On your right, Gediminas’s Tower is a sturdy red-brick cylinder with a square upper section and a crenellated lookout that makes it look like the last surviving tooth of a vanished castle.
This is what remains of the Upper Castle, perched on Gediminas Hill like Vilnius’s oldest witness. Grand Duke Gediminas began with wooden fortifications here in the fourteenth century, and Grand Duke Vytautas followed with the first brick castle, completed in fourteen oh nine. What you see now carries another layer: in nineteen thirty-three, the Polish architect Jan Borowski rebuilt the upper part into the familiar three-story tower. If you want a quick visual of that change, take a look at the before-and-after image in the app... it shows how the ruined top became today’s crenellated lookout.

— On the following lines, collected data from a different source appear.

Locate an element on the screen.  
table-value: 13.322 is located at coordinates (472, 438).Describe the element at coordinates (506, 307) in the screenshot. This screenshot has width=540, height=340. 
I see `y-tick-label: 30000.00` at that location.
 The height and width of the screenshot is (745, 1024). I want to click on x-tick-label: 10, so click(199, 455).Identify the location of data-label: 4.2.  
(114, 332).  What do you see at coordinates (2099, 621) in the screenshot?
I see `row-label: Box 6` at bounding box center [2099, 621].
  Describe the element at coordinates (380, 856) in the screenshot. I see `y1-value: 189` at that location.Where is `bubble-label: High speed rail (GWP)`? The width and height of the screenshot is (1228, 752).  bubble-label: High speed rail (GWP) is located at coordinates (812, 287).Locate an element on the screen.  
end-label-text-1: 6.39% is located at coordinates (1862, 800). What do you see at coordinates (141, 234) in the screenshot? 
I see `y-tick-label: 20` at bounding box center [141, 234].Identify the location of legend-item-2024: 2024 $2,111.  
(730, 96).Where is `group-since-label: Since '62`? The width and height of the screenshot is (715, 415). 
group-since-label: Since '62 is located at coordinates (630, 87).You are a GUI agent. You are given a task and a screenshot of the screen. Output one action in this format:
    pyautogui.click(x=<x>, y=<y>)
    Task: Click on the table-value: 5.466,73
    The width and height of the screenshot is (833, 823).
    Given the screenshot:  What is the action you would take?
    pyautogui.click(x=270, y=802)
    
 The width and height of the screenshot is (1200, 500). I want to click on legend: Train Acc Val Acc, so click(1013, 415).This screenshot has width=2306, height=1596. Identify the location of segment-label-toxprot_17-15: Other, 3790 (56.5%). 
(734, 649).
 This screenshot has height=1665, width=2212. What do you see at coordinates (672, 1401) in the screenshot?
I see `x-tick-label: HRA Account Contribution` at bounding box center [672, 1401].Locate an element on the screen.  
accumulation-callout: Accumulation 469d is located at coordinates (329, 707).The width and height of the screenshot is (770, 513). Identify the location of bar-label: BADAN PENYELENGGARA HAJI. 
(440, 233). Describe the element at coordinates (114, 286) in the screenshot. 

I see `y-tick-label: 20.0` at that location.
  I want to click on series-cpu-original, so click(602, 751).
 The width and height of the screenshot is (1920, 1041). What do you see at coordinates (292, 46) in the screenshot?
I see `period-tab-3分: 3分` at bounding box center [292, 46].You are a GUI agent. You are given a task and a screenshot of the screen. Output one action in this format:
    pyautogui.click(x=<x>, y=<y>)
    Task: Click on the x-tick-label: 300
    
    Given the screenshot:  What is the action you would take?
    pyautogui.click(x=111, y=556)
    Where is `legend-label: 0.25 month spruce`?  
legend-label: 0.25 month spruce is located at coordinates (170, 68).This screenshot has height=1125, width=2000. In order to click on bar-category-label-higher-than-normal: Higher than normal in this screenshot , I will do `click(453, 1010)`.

The legend, naturally, refuses to be modest. Gediminas camped here after a hunt and dreamed of an iron wolf howling like a hundred wolves. His pagan court interpreter, Lizdeika, told him the dream meant he should build a city here, one whose fame would travel far. Not a bad piece of career advice.
But this hill never belonged only to legend. The tower served as a military lookout, yes, but also as a prison for troublesome nobles and rebels... the sort of people rulers preferred to keep close and quiet. And here’s the part most visitors miss: archaeologists uncovered the remains of twenty men on this summit, tied to the uprising of eighteen sixty-three to eighteen sixty-four against Russian rule. Some had been buried face-down, their hands bound, lime scattered over them to erase them faster. Instead, history dragged them back into view. In twenty nineteen, people reburied them with honors at Rasos Cemetery, and the tower exhibition now tells their story under the title Unforgotten Rebels.
If you glance at the image of the tower with the Palace of the Grand Dukes below, you can see how power gathered around this hill and kept changing costumes.

One man fixed that symbolism forever. On the first of January, nineteen nineteen, Kazys Škirpa led Lithuanian volunteers up here and raised the tricolor. They fired gun salutes and sang the anthem. Five days later, Bolshevik forces took Vilnius and tore away the yellow and green, leaving only the red stripe. That brief moment became almost mythic. The flag returned here in nineteen eighty-eight during the independence movement, and in nineteen eighty-nine the Baltic Way turned this tower into part of a public declaration of unity.
Even the hill remains unstable, with landslides and repairs reminding everyone that symbols need maintenance... literally.
So from here, which Vilnius feels strongest to you: the fortress, the city of church towers, the seat of state power, the scholarly capital, or the city marked by losses you cannot see, like the vanished Great Synagogue? The best answer is probably all of them at once. From this height, Vilnius stops looking like separate monuments and starts reading as one living body, stitched together from stone, absence, defiance, and memory.
If you want to go inside later, the tower museum is open every day from ten in the morning until eight in the evening.